Weeks after conceding defeat in the June 5 primary, supporters of an initiative to increase the tobacco tax to fund cancer research have requested a recount in parts of Los Angeles County.
Proposition 29 is losing 50.3 percent to 49.7 percent a margin of just 29,565 votes out of more than 5 million cast statewide according to unofficial results posted by the secretary of state's office. Proponents of the measure conceded June 22, saying the gap remained too large to overcome as the final ballots were counted.
But a recount was requested in some Los Angeles County precincts Monday, the deadline for submitting such a request, Registrar-Recorder/County Clerk Dean Logan confirmed Thursday. Logan said 191 precincts were selected for a recount by supporters.
The request was filed by John Maa, according to the secretary of state's office. A doctor by that name, who is a member of the American Heart Association's Western States Affiliate, was featured in news releases and a Yes on 29 advertisement. The filer's attorney, Bradley W. Hertz of the San Francisco-based Sutton Law Firm, was not immediately available for comment.
The formal Proposition 29 campaign denied involvement in the recount. Spokesman Tim Douglas wrote in an email that "no one with any official connection to the campaign made such a request."
Logan said his department will begin the recount process next Monday, tallying the ballots electronically before starting a manual count at midweek. He said he expects the recount, which could take more than a week, to cost about $5,700 a day. The campaign requesting the recount must cover that amount in daily deposits, though taxpayers pick up the tab if the process changes the outcome of the election.
The selected precincts accounted for about 48,000 of the roughly 900,000 votes cast for and against the measure in the county.
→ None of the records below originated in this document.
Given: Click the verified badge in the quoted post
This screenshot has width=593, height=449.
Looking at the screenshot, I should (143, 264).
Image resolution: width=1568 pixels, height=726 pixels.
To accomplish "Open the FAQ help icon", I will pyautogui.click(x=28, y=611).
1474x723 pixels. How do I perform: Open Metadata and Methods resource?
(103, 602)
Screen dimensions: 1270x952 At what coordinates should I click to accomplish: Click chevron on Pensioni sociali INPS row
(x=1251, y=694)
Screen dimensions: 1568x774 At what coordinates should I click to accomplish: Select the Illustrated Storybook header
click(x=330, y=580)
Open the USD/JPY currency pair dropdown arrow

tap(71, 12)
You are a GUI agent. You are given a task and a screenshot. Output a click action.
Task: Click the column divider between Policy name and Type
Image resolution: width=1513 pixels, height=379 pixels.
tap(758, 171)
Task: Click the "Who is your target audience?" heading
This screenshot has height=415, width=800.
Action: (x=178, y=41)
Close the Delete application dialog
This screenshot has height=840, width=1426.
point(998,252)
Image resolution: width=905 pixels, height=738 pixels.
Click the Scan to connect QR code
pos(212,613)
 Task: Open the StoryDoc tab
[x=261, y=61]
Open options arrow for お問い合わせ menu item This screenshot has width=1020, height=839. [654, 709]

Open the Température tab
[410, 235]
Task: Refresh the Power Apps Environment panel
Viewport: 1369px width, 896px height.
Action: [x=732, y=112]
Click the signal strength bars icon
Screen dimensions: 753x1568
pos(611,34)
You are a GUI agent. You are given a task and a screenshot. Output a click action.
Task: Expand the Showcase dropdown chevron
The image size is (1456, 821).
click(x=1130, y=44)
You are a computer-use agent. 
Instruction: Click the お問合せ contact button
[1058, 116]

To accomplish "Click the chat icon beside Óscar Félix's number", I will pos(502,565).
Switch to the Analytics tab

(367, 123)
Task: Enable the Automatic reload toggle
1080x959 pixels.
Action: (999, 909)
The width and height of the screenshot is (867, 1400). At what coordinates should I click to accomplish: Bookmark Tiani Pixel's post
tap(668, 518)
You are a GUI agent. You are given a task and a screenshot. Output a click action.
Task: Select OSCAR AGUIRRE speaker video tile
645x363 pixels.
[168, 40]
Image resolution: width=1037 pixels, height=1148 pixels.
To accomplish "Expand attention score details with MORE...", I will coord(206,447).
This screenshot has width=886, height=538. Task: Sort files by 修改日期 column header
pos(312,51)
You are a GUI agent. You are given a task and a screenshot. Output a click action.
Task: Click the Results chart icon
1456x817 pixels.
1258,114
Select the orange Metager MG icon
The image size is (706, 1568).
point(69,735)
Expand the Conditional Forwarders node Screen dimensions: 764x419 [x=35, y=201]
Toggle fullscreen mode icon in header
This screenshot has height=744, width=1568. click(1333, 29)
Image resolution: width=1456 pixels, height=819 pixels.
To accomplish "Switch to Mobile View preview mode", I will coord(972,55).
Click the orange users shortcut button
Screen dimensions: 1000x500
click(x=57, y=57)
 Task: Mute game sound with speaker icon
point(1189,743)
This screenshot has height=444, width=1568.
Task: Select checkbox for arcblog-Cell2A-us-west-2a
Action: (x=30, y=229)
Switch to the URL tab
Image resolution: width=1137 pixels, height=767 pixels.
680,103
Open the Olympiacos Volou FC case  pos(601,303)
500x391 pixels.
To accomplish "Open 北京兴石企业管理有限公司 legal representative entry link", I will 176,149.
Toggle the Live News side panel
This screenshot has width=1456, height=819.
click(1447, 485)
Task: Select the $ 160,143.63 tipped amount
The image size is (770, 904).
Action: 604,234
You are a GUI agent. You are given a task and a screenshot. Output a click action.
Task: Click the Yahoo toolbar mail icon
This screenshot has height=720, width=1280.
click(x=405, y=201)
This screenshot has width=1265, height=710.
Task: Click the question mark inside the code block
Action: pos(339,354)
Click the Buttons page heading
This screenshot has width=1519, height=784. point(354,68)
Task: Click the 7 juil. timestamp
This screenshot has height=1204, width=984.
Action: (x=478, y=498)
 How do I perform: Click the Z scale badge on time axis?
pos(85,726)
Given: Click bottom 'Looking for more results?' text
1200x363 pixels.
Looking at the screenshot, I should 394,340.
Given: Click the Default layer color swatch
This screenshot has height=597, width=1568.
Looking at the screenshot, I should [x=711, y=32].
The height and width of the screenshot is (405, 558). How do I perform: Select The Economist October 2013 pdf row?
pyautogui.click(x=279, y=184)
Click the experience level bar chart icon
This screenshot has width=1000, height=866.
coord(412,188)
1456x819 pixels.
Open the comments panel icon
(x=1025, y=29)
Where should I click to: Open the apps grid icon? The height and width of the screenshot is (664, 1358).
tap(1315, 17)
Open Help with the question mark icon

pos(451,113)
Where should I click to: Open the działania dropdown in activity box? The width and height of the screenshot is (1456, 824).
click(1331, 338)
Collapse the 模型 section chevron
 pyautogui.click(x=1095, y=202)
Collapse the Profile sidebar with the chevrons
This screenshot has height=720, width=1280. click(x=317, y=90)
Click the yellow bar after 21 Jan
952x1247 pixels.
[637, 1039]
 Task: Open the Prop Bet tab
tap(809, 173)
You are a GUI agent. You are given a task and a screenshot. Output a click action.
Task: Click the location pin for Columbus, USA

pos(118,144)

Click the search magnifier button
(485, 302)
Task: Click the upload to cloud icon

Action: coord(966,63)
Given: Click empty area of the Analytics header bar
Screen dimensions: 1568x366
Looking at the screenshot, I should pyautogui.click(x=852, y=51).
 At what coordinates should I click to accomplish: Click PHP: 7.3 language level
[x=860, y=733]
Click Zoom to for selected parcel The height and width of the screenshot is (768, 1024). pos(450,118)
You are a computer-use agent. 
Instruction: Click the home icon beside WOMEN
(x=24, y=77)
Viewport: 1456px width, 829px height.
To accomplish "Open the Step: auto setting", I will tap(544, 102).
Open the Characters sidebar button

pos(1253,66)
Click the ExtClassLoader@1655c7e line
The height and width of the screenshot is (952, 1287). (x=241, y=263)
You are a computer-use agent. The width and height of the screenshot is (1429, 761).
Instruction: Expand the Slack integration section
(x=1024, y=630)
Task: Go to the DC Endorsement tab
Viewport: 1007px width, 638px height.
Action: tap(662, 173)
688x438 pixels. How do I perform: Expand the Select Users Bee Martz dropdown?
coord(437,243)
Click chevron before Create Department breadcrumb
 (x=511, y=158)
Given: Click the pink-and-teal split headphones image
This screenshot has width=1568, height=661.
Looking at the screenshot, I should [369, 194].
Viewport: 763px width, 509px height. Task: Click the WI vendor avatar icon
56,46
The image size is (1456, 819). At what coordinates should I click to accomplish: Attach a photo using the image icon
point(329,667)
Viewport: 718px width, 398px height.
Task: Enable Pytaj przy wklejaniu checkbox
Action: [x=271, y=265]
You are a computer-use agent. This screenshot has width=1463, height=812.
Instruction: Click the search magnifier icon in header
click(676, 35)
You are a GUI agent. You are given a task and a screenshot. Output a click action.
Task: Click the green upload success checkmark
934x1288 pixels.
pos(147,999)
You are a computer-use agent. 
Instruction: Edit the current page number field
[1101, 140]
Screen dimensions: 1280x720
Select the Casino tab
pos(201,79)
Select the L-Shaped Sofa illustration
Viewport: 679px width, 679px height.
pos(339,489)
The campaign can add more precincts or pull the plug on the process at any time, Logan said.
Proposition 29 would increase the cigarette tax by $1 a pack to pay for cancer research and smoking cessation programs. It was sponsored by the American Cancer Society, the American Heart Association and the American Lung Association.
The opposition campaign, fueled with tens of millions of dollars from tobacco companies, argued that the revenue could be put to better use and that the oversight panel created by the measure would lack accountability and create more bureaucracy.